> [Required work] Reproduce every line of the listing below verbatim, omitting the pictures.

-- START OF Input for this task --

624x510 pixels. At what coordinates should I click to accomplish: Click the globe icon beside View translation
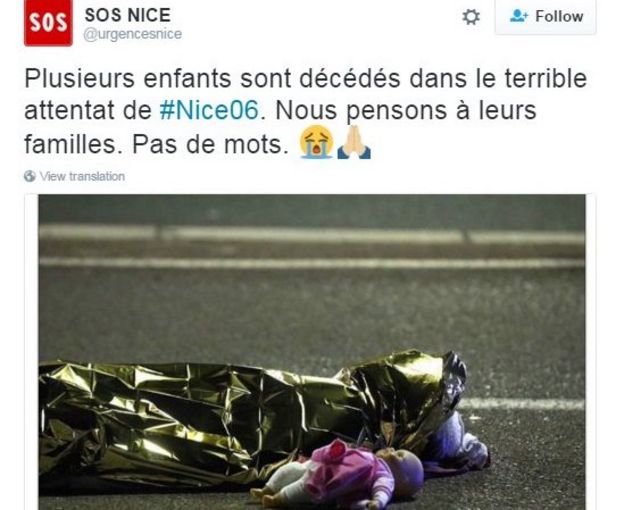click(30, 176)
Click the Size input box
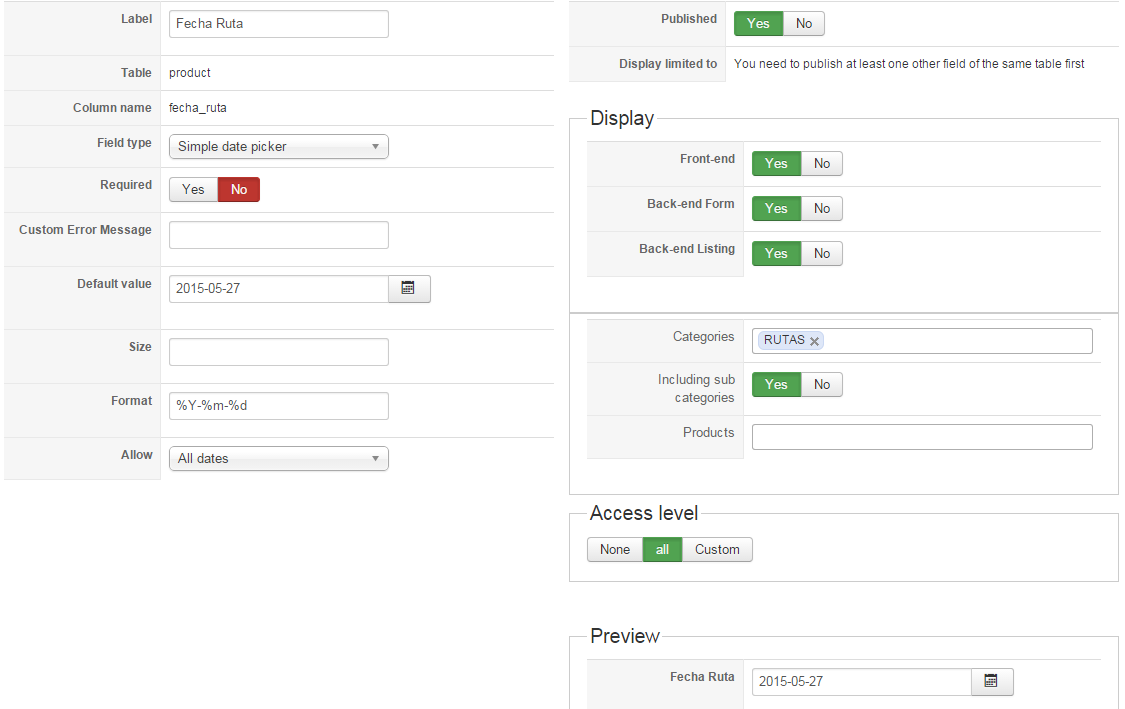The image size is (1125, 709). 278,352
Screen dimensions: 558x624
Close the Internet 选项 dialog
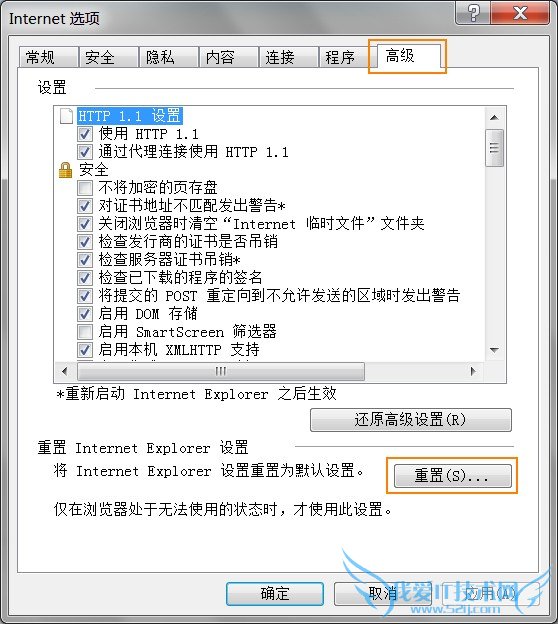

-- END OF Input for this task --

> [Problem solution]
624x510 pixels. At what coordinates should I click to accomplish: Click the globe icon beside View translation
click(30, 176)
Click the Size input box
The image size is (1125, 709). 278,352
Screen dimensions: 558x624
Close the Internet 选项 dialog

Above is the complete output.